McDonald’s Corp. made a few announcements this week, including responding to franchisee demands about keeping its limited menu when stores reopen and how it plans to maintain its sustainability practices when single-use plastics are on the rise during the COVID-19 era.
Here’s a look at what’s happening:
Limited menu: Keep or go back to normal?
The National Owners Association, a McDonald’s franchisee advocacy group formed in late 2018, expressed their support for serving a limited menu as stores reopen. McDonald’s put all-day breakfast on hold as part of a plan to trim the menu during the pandemic. NOA says the limited menu has made service times faster.
"The limited menu and ease of operations are allowing our teams to focus and provide blazing fast service," the organization told members in a letter obtained by NRN. "We are convinced. Keeping our menu’s simplified is your NOA’s number one priority. Our second priority is a singular focus on our drive thrus."
In a statement sent to Nation’s Restaurant News, McDonald’s USA said the brand is always listening to customers and “evolving our menu to meet their needs.”

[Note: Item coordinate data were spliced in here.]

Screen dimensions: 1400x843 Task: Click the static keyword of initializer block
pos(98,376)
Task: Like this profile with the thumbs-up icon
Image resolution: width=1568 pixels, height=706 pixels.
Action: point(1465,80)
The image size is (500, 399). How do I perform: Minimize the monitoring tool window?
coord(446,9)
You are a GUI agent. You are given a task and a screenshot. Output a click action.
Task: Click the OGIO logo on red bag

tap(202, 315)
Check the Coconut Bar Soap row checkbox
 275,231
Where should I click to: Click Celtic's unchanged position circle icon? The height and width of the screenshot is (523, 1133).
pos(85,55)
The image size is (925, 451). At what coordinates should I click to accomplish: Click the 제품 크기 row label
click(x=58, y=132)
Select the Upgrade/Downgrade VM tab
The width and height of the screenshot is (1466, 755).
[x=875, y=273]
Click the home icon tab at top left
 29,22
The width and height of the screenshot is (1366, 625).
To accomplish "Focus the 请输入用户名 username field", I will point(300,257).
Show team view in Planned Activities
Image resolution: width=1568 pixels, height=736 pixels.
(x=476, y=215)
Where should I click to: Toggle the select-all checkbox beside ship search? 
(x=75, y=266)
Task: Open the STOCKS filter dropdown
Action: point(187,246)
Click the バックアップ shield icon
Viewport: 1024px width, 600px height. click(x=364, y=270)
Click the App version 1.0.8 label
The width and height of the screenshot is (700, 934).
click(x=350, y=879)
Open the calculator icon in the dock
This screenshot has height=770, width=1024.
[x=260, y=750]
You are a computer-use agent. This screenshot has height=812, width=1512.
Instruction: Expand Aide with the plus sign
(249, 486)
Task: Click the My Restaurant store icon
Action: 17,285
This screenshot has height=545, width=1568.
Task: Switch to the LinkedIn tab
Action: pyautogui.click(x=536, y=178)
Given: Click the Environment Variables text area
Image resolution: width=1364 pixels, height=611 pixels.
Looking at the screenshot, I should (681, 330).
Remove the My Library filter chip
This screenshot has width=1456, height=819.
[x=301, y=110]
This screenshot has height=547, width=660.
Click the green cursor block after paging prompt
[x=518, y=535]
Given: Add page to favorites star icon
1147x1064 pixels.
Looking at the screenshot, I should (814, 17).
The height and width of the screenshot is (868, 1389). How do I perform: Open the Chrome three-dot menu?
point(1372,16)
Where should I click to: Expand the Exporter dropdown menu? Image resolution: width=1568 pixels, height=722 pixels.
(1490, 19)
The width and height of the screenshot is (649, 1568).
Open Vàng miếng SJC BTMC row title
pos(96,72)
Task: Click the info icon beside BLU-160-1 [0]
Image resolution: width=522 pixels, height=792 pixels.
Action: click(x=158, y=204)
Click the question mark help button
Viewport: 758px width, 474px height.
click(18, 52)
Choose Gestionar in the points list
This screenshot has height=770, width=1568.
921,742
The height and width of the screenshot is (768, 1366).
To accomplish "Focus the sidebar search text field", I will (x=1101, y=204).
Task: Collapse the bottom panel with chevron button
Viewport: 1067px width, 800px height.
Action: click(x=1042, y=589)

“Our temporary limited menu has helped us provide the best possible customer experience while simplifying operations in our kitchens and for our crew during the pandemic,” the company said. “We are partnering closely with our franchisees to monitor the impact of COVID-19 on restaurant operations and evaluate the best path forward for our national menu.”
During the chain’s latest earnings call, CEO Chris Kempczinski said sticking with a limited menu would be a market by market decision.
“Maybe we want to go back in more of a staged way and add some items but not all items,” he said.
Sustainability in the era of COVID-19
On Friday, McDonald’s Corp. released a statement underscoring its continued effort to achieve a sustainable and resilient food system even amid the challenges of COVID-19.
“In spite of COVID-related pressures, McDonald’s remains committed to eliminating deforestation from our global supply chain by 2030,” Francesca DeBiase, executive vice president and chief supply chain and sustainability officer, said in a June 5 letter.
Among the biggest issues: single use plastics.
“The current crisis has highlighted the importance of food packaging and also personal safety equipment, such as gloves and masks, which has been crucial to ensure the safety of our front-line restaurant employees,” DeBiase said. “We are mindful of short-term challenges including additional waste caused by disposable safety wear, some increase in plastic use and shortages of fiber for packaging.”
DeBiase said the company is tackling head-on the challenges of balancing “hygiene and safety” with long-term sustainability. To meet the challenge, she said the company is accelerating its circular economy initiative which keeps plastic waste out of nature.
Plastic vs. fiber-based
McDonald’s said most of its packaging is fiber-based, with around 22% remaining in plastic.
“We recognize that when packaging isn’t recovered correctly, it creates pollution. Around the world, we’re testing new and innovative ways to learn how we can further reduce packaging, switch to more sustainable materials and help our customers to reuse and recycle,” DeBiase said.
McDonald’s will continue to work with partners to test new products by using its restaurants as mini innovation hubs. Such partnerships include the NextGen Consortium, which addresses single-use food packaging and plastic waste globally.